COMMENT ON ARCVIEW SPLINE FUNCTION FOR FARM APPLICATION

LUBOS MITAS, HELENA MITASOVA, DIANE SZAFONI, DOUGLAS M. JOHNSTON
National Center for Supercomputing Applications and Geographic Modeling Systems Laboratory, University of Illinois at Urbana-Champaign


The problem was fixed in Spatial Analyst version 1.1 which was released in March 1998, therefore the comment is relevant only for previous versions of ArcView Spatial Analyst.

Introduction

The ArcView Spatial Analyst tutorial includes an interesting application for a large corporate farmer, illustrating the creation and analysis of surface data. Spline interpolation is used in the examples and several raster maps are created from the given point data sets. All of these maps have significant anisotropy in the N-S direction. We have run several experiments and comparisons in an effort to find the reason for this anisotropy with the following results.

REQUIREMENTS >>
Please pick up the comment on the ArcView spline function where it stops and keep writing. These entries have no connection to the text on the ArcView spline function.

[Entries from a data source]
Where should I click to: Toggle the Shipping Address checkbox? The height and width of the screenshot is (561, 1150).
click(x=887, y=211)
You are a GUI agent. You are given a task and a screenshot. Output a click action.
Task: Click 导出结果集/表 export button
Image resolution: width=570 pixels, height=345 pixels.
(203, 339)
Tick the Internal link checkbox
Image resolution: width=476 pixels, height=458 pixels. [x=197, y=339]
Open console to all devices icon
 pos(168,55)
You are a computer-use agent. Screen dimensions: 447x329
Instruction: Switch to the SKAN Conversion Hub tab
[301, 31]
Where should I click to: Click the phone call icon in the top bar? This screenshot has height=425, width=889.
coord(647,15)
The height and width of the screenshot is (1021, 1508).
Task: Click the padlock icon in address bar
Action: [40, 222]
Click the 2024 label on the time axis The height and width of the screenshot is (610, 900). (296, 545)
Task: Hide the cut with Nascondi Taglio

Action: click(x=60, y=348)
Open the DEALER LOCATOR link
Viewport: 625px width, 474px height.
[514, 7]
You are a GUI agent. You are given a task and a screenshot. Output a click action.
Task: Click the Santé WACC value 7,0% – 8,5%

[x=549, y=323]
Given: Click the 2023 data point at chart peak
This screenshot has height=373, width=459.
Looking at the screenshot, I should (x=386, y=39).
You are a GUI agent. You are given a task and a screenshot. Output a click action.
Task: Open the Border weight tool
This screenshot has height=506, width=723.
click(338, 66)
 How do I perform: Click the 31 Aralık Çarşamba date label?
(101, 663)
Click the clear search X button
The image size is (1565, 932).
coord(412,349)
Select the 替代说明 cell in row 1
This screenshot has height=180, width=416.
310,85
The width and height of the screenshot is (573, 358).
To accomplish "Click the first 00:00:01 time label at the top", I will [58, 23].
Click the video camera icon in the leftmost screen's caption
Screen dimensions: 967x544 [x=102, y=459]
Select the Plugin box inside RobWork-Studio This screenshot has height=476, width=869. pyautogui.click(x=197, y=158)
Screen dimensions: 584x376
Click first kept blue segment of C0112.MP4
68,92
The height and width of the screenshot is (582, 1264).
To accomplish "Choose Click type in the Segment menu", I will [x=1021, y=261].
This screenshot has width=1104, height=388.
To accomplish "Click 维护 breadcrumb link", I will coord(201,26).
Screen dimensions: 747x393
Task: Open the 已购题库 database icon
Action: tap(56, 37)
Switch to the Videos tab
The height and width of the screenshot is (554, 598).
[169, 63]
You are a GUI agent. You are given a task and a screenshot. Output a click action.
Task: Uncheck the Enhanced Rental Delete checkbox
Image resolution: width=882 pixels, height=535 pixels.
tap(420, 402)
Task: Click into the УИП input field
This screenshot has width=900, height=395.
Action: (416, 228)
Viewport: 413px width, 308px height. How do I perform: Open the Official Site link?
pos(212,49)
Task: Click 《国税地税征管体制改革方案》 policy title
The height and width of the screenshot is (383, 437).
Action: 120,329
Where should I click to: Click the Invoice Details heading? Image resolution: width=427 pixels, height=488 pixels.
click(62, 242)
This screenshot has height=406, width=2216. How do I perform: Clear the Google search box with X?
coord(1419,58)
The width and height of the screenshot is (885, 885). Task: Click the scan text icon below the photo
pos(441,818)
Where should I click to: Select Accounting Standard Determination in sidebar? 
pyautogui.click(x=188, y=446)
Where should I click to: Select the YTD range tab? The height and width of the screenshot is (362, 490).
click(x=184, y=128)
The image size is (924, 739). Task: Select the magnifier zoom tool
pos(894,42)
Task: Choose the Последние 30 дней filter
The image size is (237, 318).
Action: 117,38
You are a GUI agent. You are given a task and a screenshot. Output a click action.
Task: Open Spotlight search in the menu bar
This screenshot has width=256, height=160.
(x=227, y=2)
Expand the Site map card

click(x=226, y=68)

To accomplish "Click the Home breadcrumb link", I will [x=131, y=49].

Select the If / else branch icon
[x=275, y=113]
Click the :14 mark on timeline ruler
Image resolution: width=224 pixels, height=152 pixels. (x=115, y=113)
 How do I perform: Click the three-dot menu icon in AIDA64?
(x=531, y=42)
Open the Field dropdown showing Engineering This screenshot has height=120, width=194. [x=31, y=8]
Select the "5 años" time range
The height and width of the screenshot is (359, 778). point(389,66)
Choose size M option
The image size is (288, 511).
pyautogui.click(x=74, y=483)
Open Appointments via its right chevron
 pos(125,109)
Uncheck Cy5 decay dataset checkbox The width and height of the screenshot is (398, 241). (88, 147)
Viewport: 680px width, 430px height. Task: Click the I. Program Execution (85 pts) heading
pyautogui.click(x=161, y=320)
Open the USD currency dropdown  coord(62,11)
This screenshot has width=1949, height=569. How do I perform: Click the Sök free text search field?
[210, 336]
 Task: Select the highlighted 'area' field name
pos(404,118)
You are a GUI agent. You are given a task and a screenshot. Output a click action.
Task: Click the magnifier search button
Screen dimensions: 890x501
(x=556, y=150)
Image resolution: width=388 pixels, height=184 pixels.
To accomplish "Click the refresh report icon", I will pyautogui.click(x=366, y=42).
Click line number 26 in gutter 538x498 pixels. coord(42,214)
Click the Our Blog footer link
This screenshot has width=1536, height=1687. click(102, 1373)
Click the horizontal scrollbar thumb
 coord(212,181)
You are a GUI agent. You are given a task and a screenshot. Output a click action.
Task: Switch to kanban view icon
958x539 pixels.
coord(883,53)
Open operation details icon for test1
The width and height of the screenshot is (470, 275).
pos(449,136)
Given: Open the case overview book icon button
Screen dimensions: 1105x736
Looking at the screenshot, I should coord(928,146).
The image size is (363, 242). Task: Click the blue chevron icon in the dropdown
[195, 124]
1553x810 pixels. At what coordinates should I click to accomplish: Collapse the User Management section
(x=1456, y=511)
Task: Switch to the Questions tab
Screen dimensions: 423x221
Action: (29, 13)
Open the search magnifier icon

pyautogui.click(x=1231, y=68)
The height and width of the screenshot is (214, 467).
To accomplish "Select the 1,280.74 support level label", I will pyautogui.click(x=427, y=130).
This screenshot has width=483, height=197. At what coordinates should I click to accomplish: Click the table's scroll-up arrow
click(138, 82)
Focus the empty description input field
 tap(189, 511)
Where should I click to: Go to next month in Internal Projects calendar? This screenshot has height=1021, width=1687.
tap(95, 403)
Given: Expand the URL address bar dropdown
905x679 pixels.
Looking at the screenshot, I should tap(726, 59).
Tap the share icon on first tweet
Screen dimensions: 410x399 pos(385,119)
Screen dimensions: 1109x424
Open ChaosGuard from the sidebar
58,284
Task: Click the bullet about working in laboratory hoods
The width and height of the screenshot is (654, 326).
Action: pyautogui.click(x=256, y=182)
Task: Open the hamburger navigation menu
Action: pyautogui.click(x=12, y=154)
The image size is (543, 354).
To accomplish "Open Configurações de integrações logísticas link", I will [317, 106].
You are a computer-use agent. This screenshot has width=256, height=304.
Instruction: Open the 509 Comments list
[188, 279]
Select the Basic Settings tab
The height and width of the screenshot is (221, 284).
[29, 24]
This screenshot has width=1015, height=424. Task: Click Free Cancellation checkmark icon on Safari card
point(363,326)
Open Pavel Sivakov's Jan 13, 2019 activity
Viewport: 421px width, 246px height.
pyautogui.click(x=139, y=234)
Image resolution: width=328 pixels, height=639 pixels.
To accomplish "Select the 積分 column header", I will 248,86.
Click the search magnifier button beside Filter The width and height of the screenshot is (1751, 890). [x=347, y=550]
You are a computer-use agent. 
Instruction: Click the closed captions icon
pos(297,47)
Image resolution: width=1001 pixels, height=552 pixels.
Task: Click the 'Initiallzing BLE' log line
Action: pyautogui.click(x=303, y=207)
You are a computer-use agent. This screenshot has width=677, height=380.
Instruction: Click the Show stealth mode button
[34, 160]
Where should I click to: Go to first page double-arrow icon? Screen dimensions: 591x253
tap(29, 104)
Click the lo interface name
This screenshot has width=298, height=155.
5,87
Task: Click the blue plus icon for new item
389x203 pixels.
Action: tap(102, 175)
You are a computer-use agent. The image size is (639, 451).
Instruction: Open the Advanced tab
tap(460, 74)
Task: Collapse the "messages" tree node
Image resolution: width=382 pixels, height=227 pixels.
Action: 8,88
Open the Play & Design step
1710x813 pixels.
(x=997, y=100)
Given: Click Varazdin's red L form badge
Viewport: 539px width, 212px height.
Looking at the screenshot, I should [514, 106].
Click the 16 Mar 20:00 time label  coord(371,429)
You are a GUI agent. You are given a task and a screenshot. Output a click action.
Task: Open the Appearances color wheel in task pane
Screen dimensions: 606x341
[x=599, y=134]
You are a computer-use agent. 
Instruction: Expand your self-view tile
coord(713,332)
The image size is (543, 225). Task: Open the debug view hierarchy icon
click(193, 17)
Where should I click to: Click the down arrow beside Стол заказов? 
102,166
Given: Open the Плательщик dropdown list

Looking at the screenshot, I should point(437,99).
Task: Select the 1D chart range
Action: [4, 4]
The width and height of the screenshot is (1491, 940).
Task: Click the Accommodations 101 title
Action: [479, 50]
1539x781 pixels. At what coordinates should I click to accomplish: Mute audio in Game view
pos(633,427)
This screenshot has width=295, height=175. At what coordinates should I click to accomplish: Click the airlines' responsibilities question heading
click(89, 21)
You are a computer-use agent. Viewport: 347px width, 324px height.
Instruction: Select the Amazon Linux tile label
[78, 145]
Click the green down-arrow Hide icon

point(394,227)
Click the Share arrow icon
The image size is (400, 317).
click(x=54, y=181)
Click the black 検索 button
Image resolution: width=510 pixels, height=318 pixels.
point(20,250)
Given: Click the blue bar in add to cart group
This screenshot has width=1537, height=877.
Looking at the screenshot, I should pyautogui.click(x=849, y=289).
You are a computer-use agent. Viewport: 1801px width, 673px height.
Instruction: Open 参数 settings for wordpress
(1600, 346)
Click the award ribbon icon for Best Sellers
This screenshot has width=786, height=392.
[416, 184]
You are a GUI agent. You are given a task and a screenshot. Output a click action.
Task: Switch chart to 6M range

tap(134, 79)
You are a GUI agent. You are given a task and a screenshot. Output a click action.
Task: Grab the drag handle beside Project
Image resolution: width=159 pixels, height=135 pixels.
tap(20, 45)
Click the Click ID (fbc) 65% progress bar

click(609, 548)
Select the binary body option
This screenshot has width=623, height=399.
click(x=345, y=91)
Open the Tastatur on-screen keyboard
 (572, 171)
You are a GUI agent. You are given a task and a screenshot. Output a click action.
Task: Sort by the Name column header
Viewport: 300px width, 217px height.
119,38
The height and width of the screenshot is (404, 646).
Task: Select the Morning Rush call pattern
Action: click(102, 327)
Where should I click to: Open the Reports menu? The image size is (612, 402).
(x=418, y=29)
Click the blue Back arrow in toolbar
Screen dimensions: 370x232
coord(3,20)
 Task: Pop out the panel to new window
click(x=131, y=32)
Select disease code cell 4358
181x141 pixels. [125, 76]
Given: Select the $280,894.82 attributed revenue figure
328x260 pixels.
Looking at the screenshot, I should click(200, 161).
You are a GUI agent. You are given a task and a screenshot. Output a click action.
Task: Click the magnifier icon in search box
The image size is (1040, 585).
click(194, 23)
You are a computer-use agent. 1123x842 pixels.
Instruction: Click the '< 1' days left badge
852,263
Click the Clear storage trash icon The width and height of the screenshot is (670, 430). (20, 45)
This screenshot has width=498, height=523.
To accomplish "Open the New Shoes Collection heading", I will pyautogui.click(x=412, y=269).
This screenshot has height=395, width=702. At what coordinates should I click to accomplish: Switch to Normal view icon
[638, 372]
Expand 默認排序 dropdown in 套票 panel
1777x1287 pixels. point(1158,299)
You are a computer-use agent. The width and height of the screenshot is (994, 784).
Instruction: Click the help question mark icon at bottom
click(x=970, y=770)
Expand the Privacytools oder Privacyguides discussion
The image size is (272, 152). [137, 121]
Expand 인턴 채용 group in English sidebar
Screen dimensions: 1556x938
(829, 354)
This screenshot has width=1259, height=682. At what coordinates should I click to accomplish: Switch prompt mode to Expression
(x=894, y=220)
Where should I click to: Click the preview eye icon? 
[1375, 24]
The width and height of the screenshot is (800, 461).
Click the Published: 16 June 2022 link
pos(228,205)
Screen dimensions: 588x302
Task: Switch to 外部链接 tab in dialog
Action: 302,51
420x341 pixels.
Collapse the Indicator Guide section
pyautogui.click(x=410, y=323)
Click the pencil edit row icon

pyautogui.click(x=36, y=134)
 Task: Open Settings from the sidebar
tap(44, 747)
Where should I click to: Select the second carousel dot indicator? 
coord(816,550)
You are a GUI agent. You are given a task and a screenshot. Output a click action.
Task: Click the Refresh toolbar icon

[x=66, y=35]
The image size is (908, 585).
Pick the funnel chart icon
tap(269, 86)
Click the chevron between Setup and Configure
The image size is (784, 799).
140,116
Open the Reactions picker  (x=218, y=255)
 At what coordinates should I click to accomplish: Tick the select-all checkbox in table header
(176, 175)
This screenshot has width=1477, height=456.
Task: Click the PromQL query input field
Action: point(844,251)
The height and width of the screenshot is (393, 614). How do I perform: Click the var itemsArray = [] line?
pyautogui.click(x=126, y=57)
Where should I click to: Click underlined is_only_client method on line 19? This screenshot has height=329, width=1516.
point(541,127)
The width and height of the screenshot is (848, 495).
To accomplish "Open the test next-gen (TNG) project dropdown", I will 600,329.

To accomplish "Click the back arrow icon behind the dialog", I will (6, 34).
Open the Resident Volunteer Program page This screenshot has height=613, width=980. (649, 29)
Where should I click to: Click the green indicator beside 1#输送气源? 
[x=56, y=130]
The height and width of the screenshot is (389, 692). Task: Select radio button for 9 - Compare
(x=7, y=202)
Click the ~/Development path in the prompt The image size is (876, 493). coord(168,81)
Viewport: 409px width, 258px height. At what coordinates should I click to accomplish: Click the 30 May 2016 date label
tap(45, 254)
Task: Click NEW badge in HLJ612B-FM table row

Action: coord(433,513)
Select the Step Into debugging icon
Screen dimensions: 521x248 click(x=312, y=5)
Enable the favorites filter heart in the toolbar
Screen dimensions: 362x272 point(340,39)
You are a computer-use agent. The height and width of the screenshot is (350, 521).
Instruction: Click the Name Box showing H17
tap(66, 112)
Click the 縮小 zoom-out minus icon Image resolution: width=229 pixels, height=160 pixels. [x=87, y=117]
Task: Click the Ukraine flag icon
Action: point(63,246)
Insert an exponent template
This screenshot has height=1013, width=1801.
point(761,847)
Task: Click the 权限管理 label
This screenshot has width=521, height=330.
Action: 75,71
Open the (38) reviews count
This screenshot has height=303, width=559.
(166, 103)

EXERCISE RESULT >>
Interpolation of potassium from ArcView Spatial Analyst p. 22-24

Soil potassium content was measured in 74 points and interpolated to a raster map using regularized spline. There is no indication in the manual that an anisotropy in N-S direction is present in the modeled phenomena, however, the result of ArcView spline interpolation shows such anisotropy, while the results of other functions (e.g. IDW) don't. This indicates a possible bug or impropper implementation of the spline interpolation function.

The artificial anisotropy can be illustrated by comparison of contour maps and surfaces interpolated by:


Interpolation of organic matter from ArcView Spatial Analyst p. 59-60

We have done a similar comparison with the data representing organic matter:

with similar results, indicating artificial anisotropy introduced by the spline function in ArcView.

Interpolation of crop yield from ArcView Spatial Analyst p. 52-55

The distortion was very strong for a surface computed for crop yield data:


Interpolation on a subset of data from experimental farm in Germany

We have imported our data describing the elevation surface at an experimental farm in Germany into ArcView, performed the spline interpolation and compared the results with the surface interpolated by our RST method with the following results:

Again, the result from ArcView is distorted, with strong anisotropy in the E-W direction.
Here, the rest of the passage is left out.